## Text segment
↓

1.8 Exercise — Parallel Reduction

Sum an array of floats into a single value with a shared-memory reduction.

In this exercise you implement the standard shared-memory tree reduction: each block cooperatively reduces a chunk of the input to one partial sum. You only write the per-block reduction — the harness adds the per-block partials together for you. This is the textbook baseline, and a good first exercise in getting threads to cooperate through shared memory.

Interface

The function to be implemented is:

void reduce(int n, const float* in, float* out);

Here n is the number of elements in in (an arbitrary positive integer). Each block reduces its own chunk of the input to a single partial sum and writes it to out[blockIdx.x] — one slot per block. The harness then sums those partials on the host to get the grand total, so you do not need atomics or a second pass.

out is large enough to hold one partial per block, and is zero-filled before each run. Pick any block size that is a multiple of the warp size (32); a block size that does not divide n is fine, as long as you launch ⌈n / blockDim⌉ blocks to cover every element.

The result is checked against a float64 reference with a tolerance that scales with the size and magnitude of the input, so an honest fp32 reduction will pass comfortably.

Background: parallel reduction

A reduction collapses n values into one with an associative operator (here, +). On a GPU we do it as a tree: a block loads its slice into shared memory, then repeatedly has half the threads add a partner's value until a single value remains. With B threads per block the tree finishes in log2(B) steps instead of B.

The reduction is memory-bound: it reads 4n bytes and writes only one float per block, so the 2 FLOPs of addition per element are dwarfed by the load traffic. The number to watch is DRAM bandwidth — how close you get to reading the input at the hardware's peak rate.

↑

## Listing
↓

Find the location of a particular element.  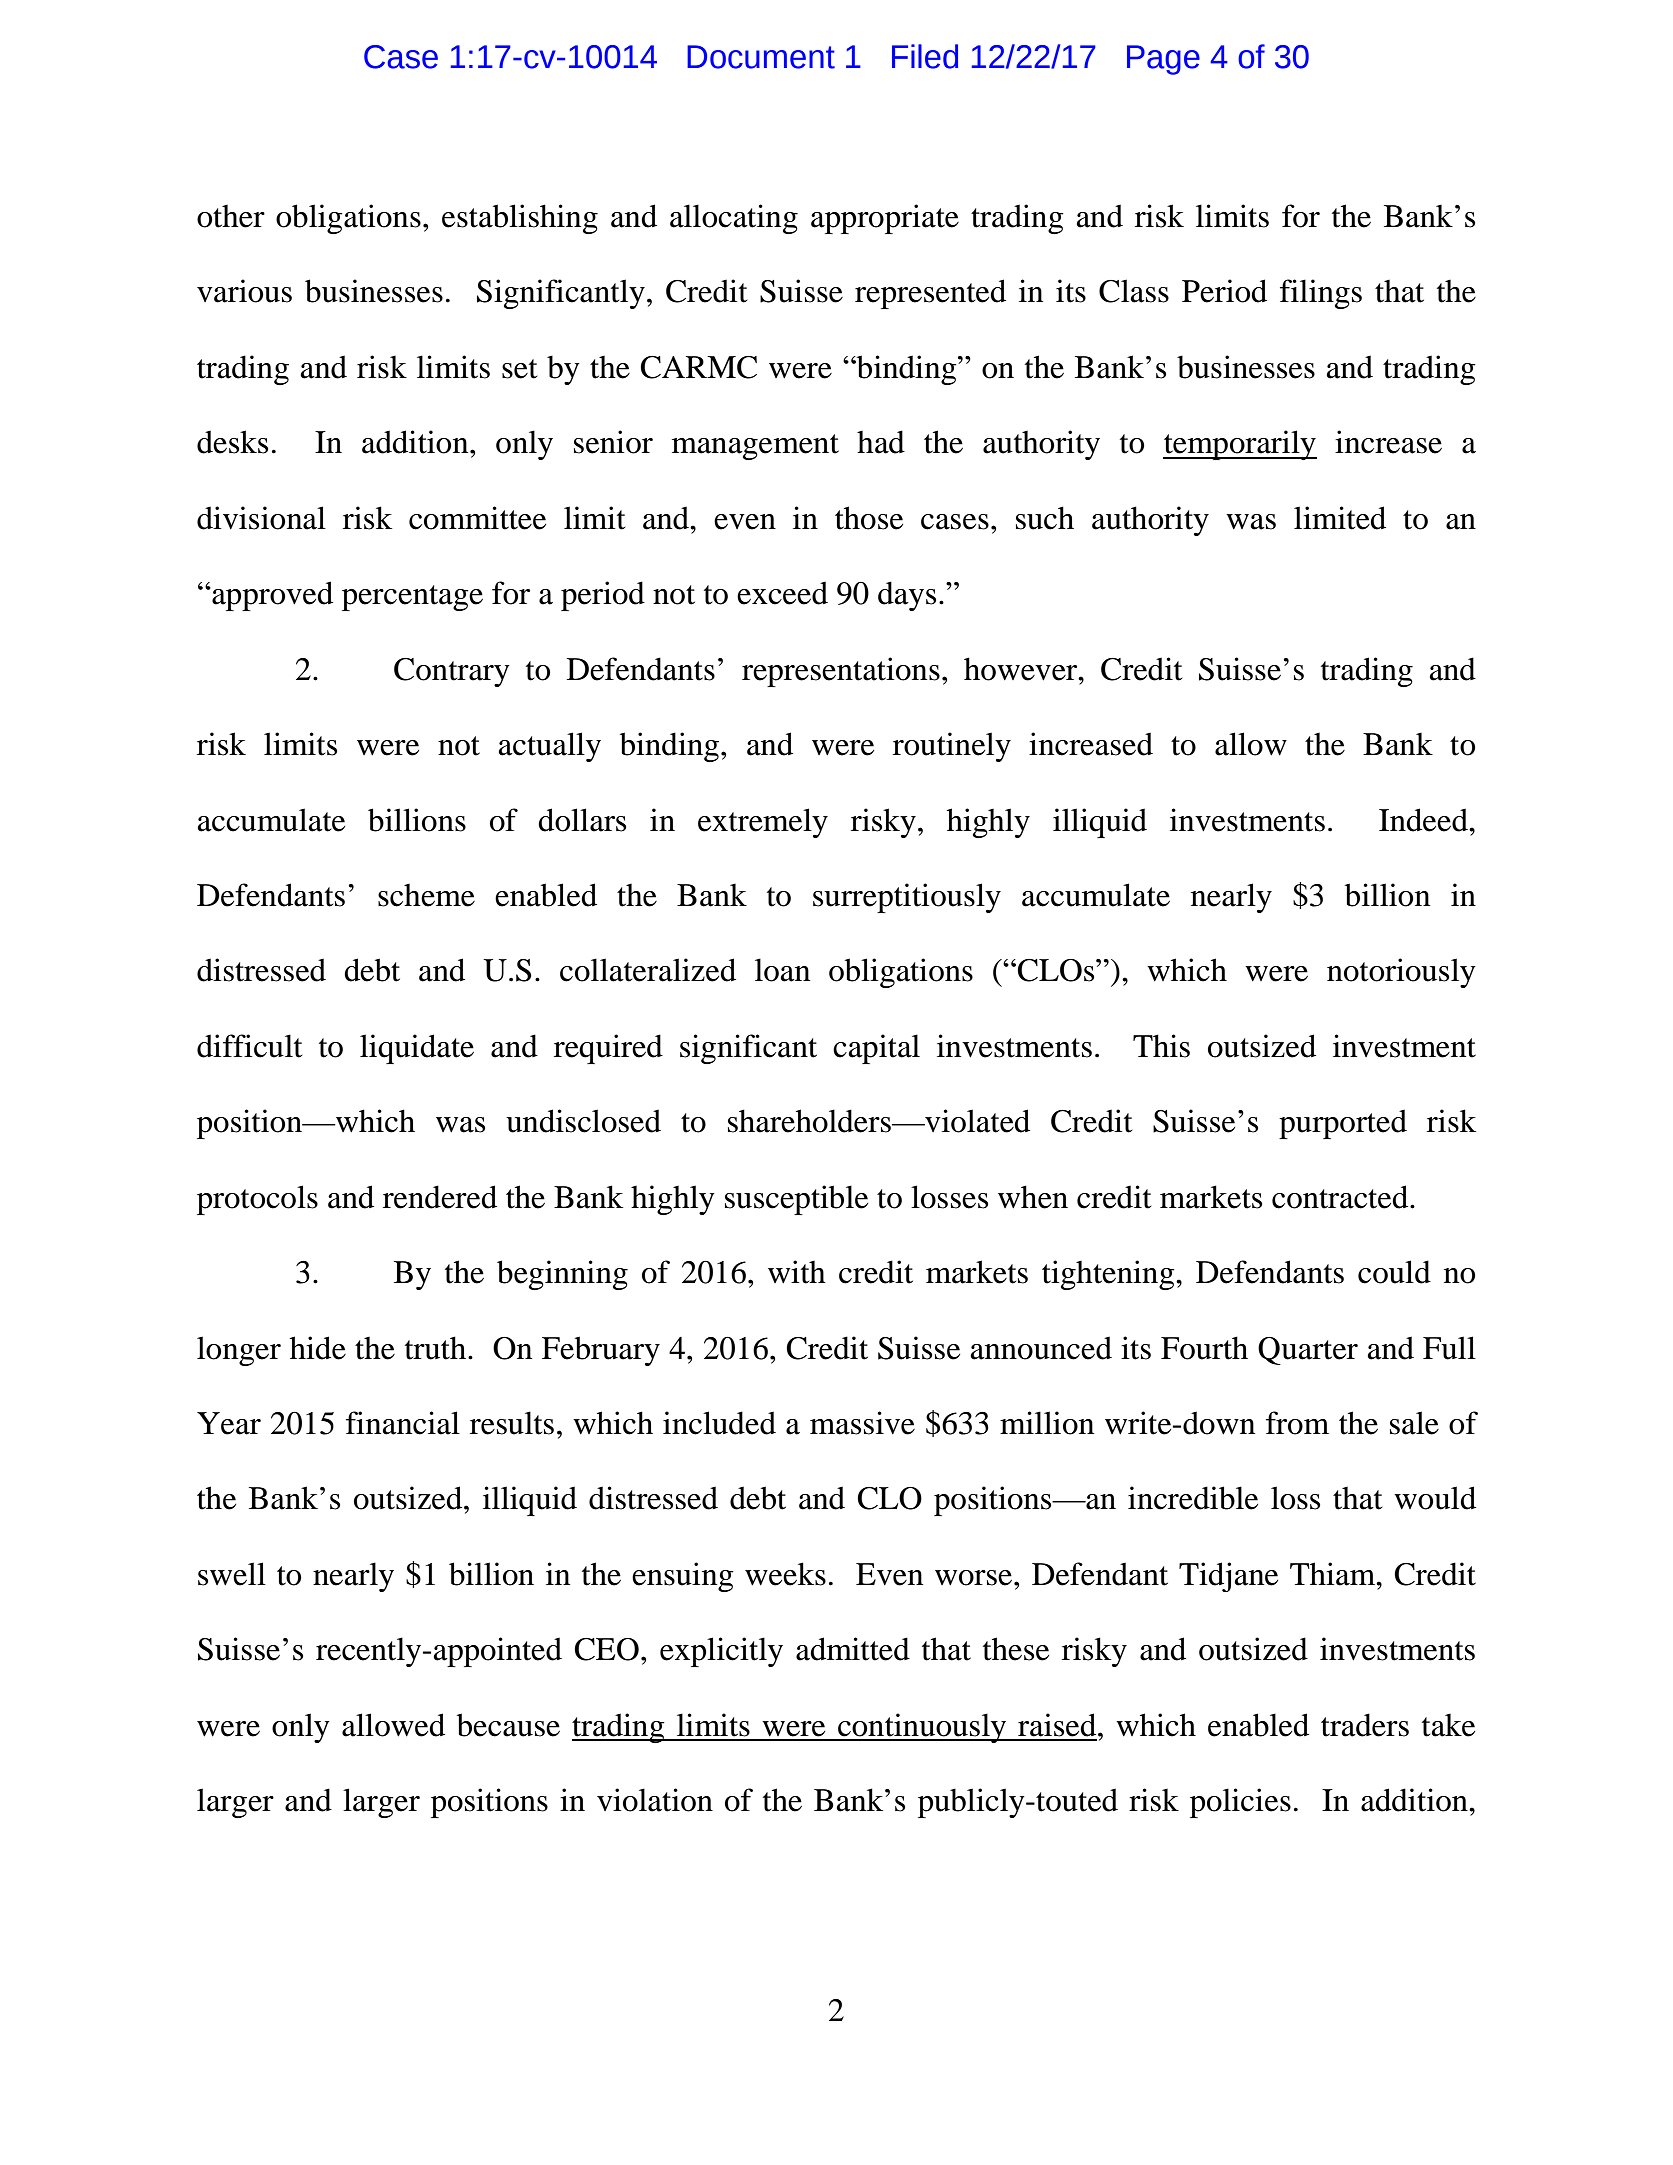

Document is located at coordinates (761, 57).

↑
↓

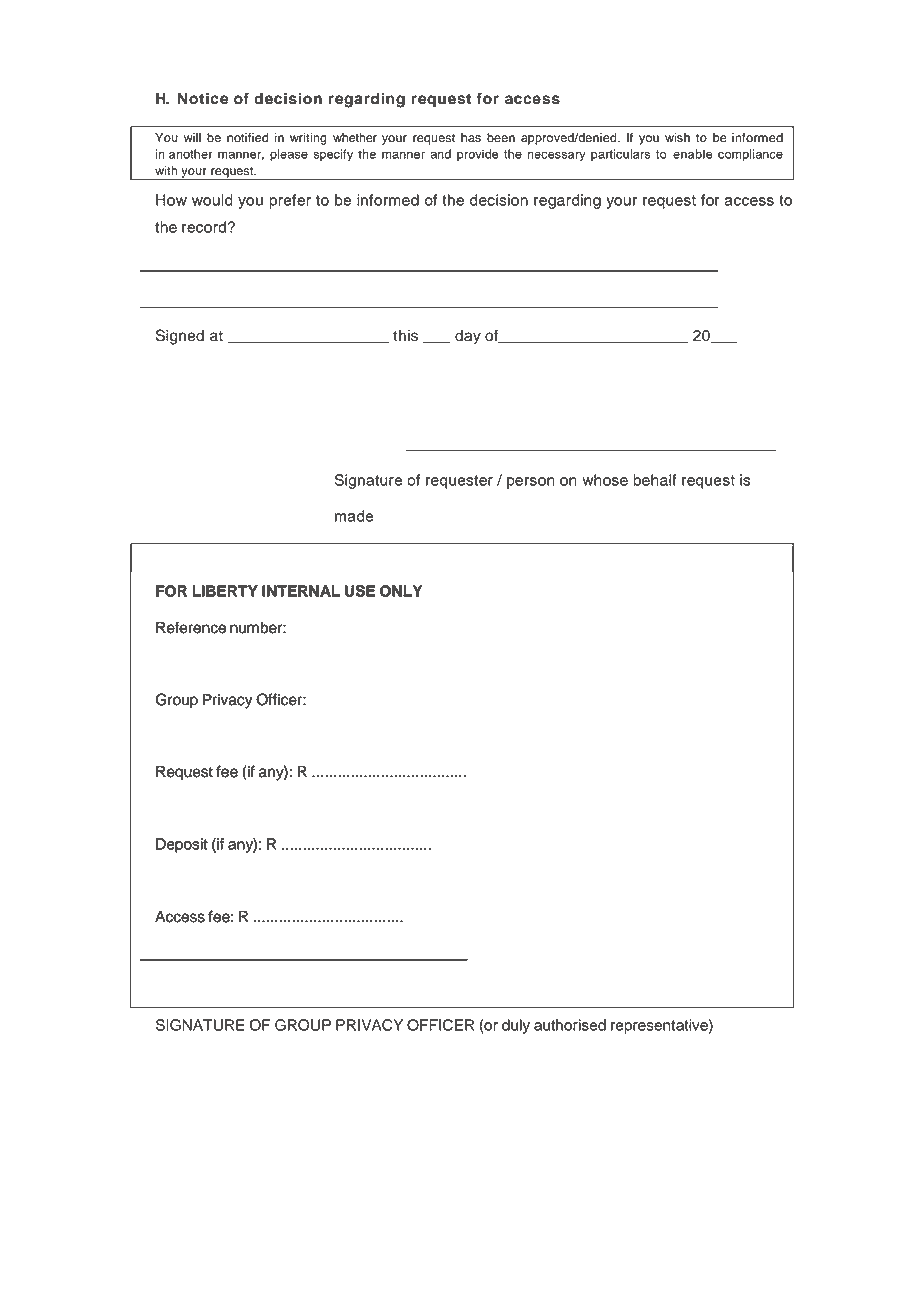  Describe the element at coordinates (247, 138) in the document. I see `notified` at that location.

↑

## Tasks to carry out
• a. According to the parallel reduction exercise, how many steps does the tree take to finish with B threads per block?
• b. Copy the parallel reduction exercise word for word, from "The function to" up to and including "cover every element.".
• c. Decide whether each statement agrees with the parallel reduction exercise, and support each answer with the text's exact words: (i) The harness sums the per-block partials on the host. (ii) The chosen block size must divide n evenly. (iii) The result is checked against a float32 reference.

## Results
• a. It finishes in log2(B) steps instead of B.

• b.
The function to be implemented is:

void reduce(int n, const float* in, float* out);

Here n is the number of elements in in (an arbitrary positive integer). Each block reduces its own chunk of the input to a single partial sum and writes it to out[blockIdx.x] — one slot per block. The harness then sums those partials on the host to get the grand total, so you do not need atomics or a second pass.

out is large enough to hold one partial per block, and is zero-filled before each run. Pick any block size that is a multiple of the warp size (32); a block size that does not divide n is fine, as long as you launch ⌈n / blockDim⌉ blocks to cover every element.

• c.
(i) Yes: "The harness then sums those partials on the host to get the grand total"
(ii) No: "a block size that does not divide n is fine"
(iii) No: "The result is checked against a float64 reference"